[START DATA SECTION]

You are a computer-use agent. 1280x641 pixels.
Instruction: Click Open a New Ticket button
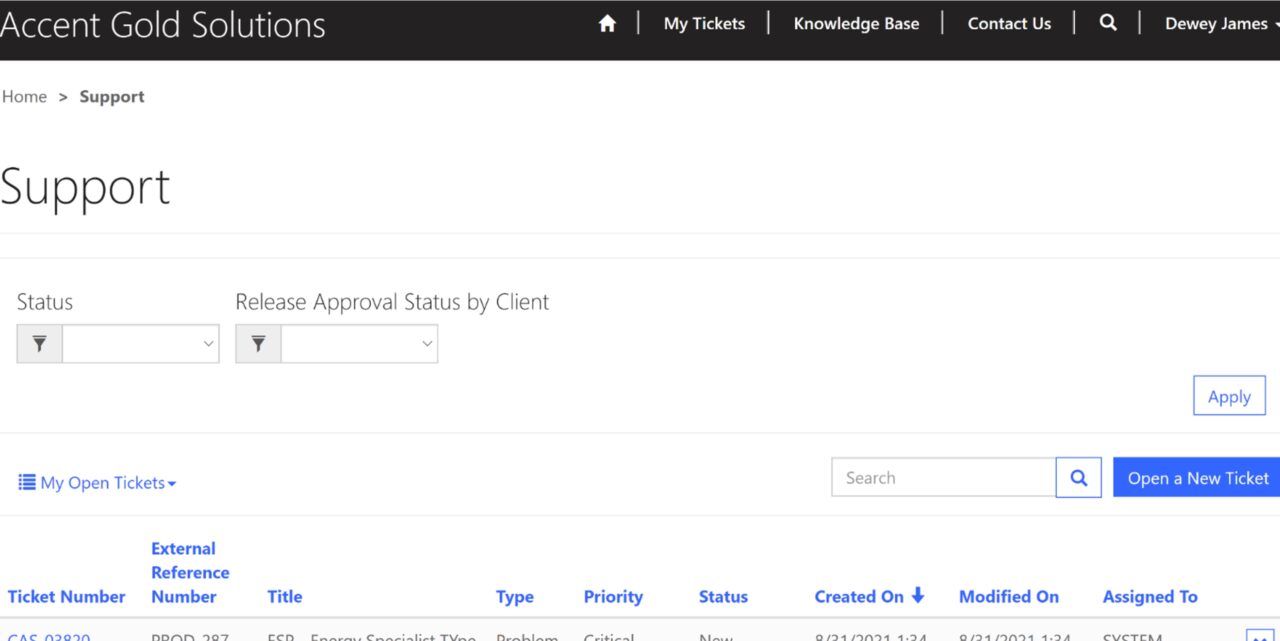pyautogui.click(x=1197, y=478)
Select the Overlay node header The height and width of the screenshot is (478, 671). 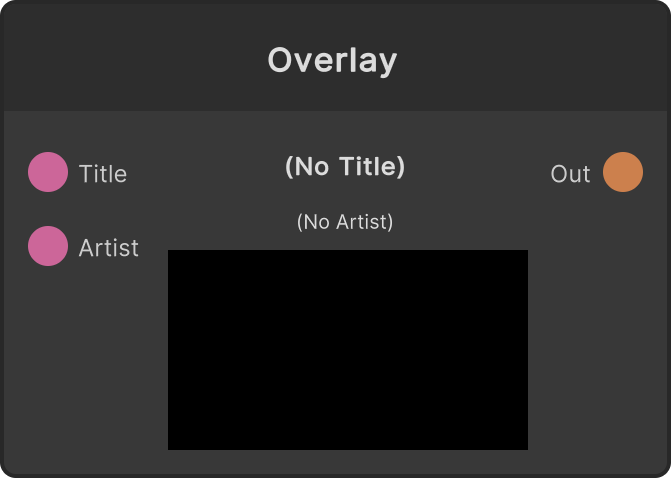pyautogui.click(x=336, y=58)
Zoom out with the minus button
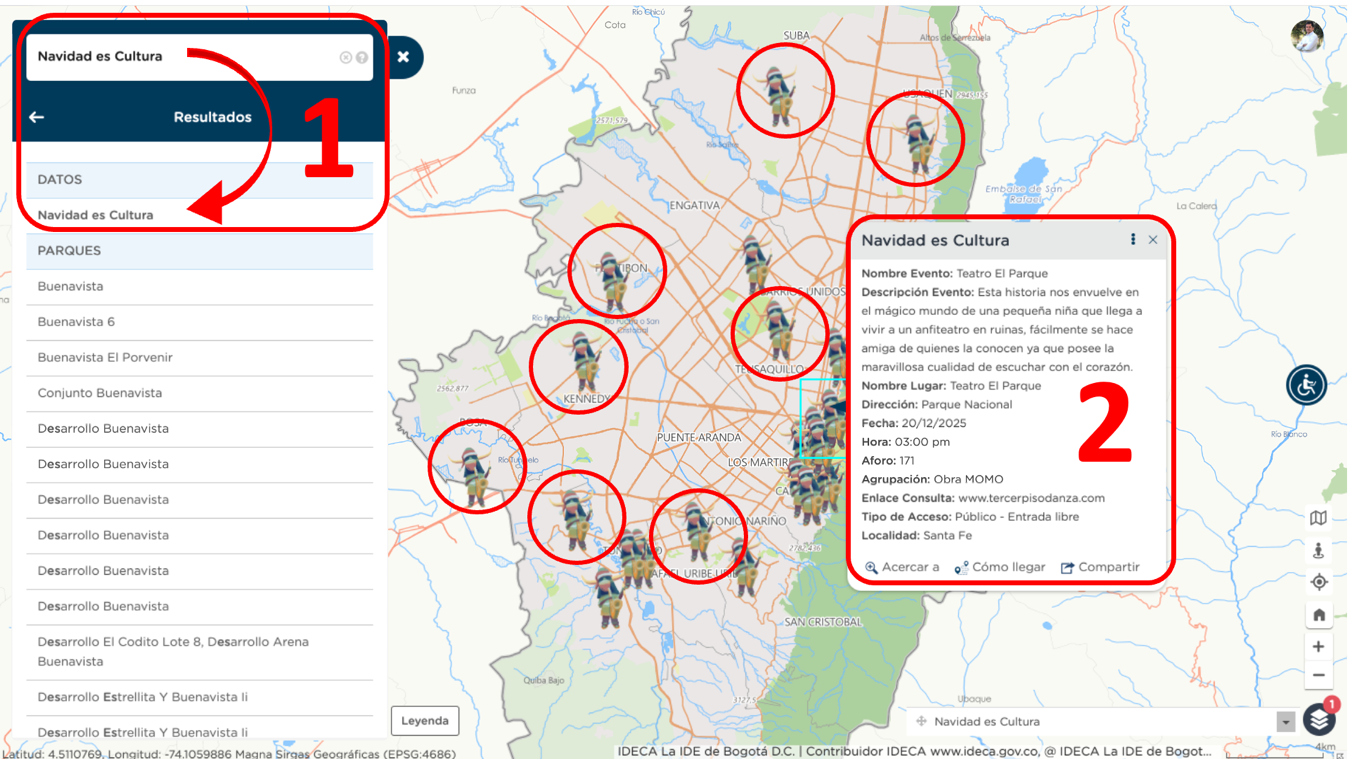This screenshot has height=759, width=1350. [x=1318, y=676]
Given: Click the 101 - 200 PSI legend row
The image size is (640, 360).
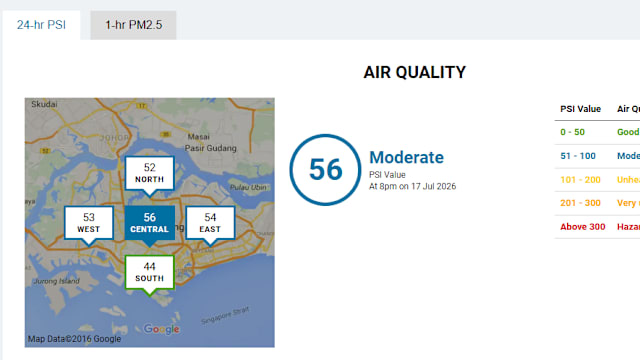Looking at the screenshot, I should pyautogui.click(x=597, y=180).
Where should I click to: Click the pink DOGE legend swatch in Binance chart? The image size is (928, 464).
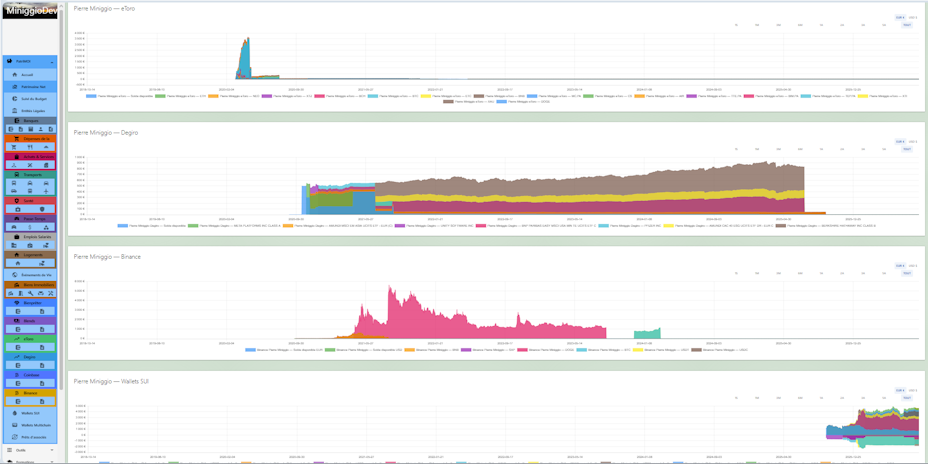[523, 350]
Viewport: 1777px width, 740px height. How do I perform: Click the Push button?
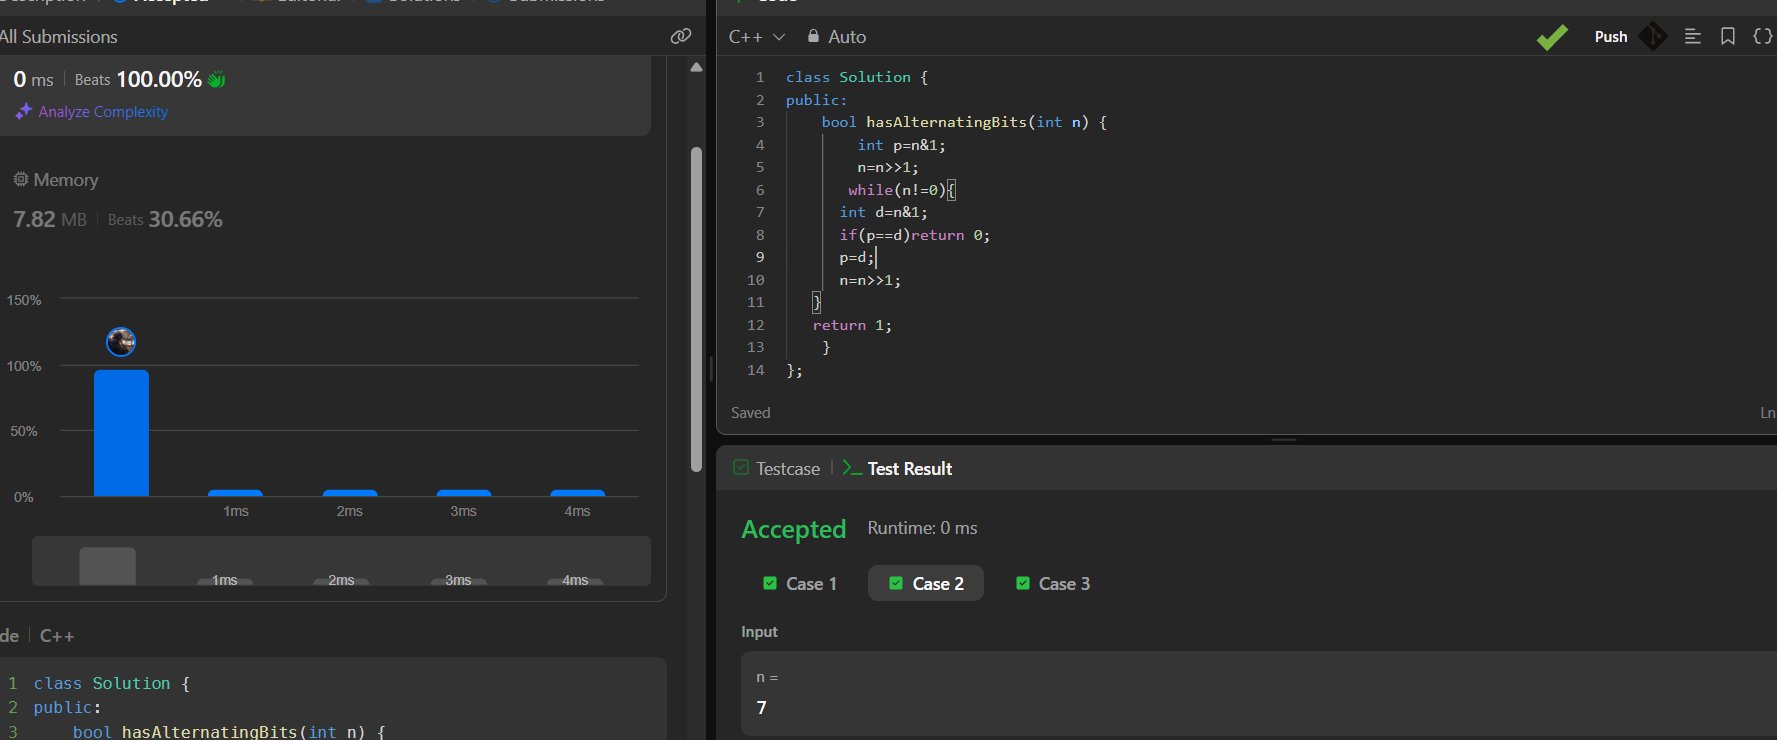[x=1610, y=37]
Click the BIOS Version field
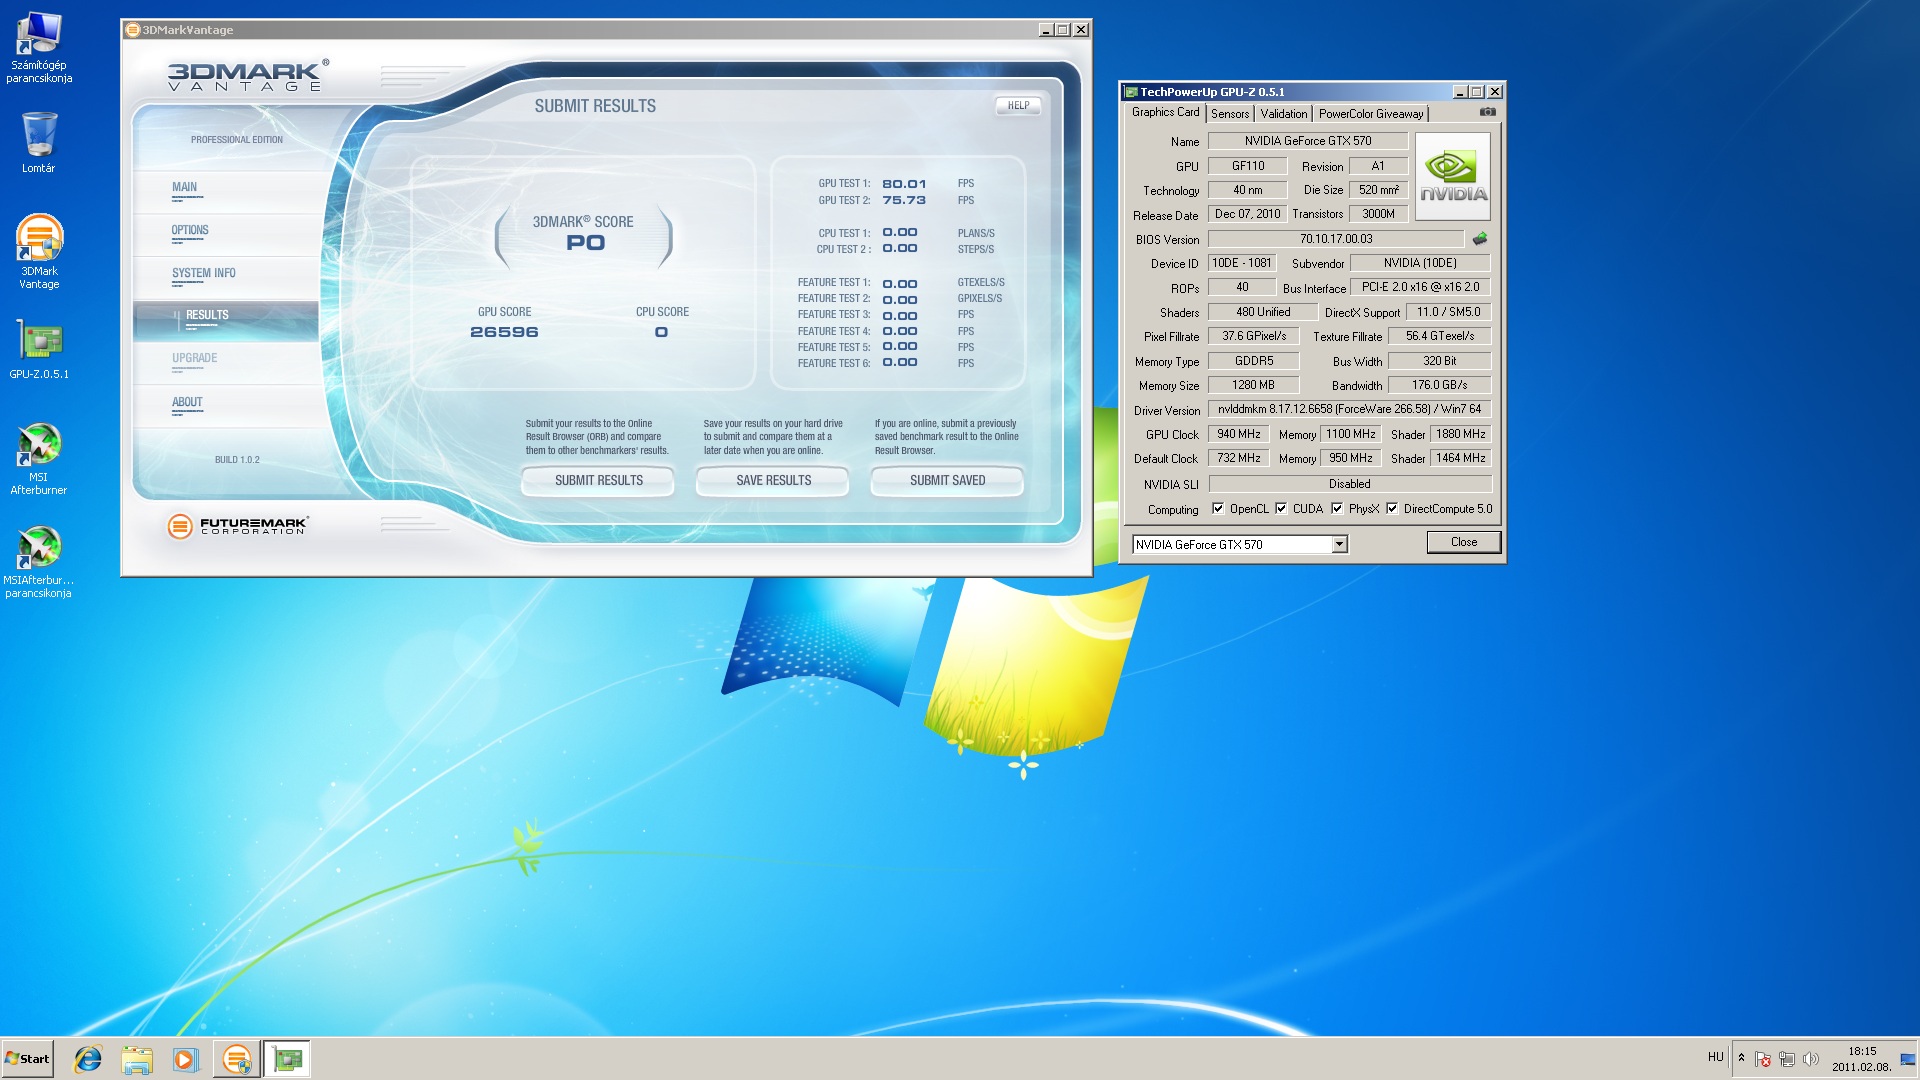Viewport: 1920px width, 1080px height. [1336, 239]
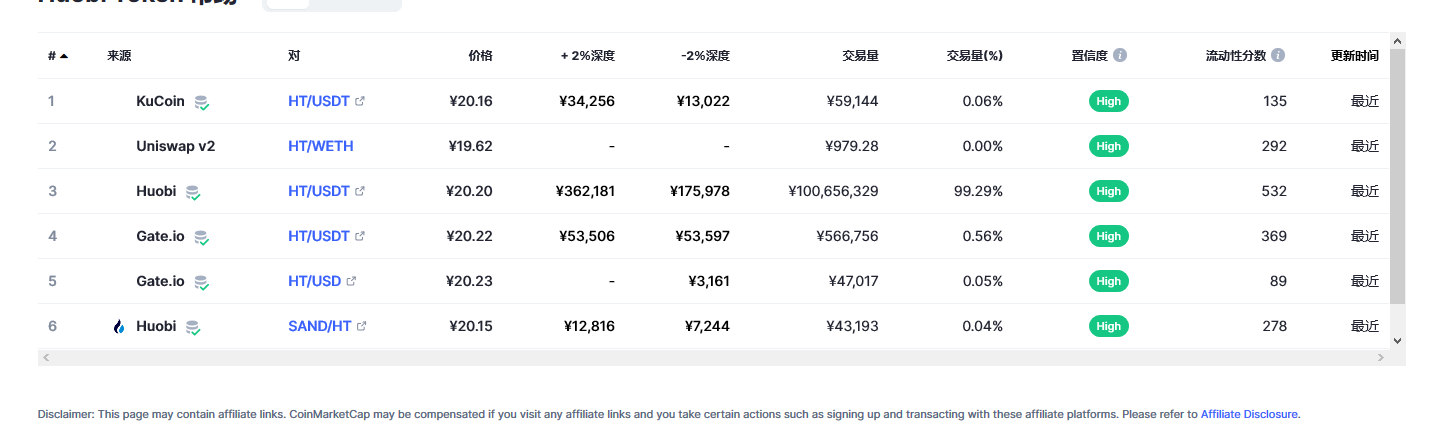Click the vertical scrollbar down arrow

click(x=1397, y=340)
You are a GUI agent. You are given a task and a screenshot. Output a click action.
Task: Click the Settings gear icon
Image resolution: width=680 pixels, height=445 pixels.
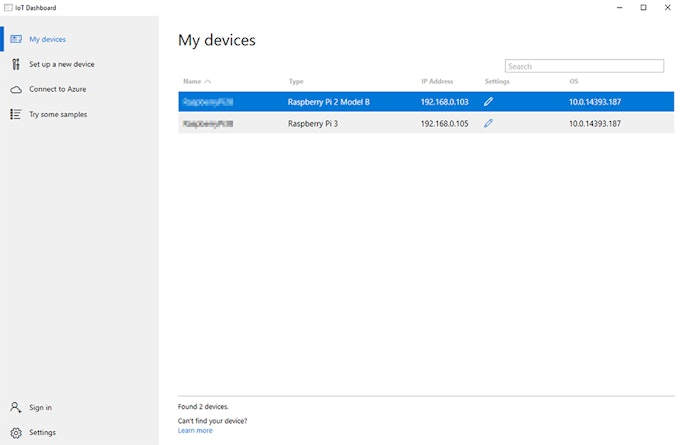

[END DATA SECTION]

» **GOAL**:
Copy out again, word for word, the part of the entries that opens with the line containing "Where should I" and runs through the end of the entries. Leave the pictures out of your answer.

» **FINISHED ANSWER**:
Where should I click to: Click the pink DOGE legend swatch in Binance chart? The image size is (928, 464).
[523, 350]
Viewport: 1777px width, 740px height. How do I perform: Click the Push button?
[x=1610, y=37]
Click the BIOS Version field
Viewport: 1920px width, 1080px height. [1336, 239]
Click the vertical scrollbar down arrow

click(x=1397, y=340)
You are a GUI agent. You are given a task and a screenshot. Output a click action.
Task: Click the Settings gear icon
Image resolution: width=680 pixels, height=445 pixels.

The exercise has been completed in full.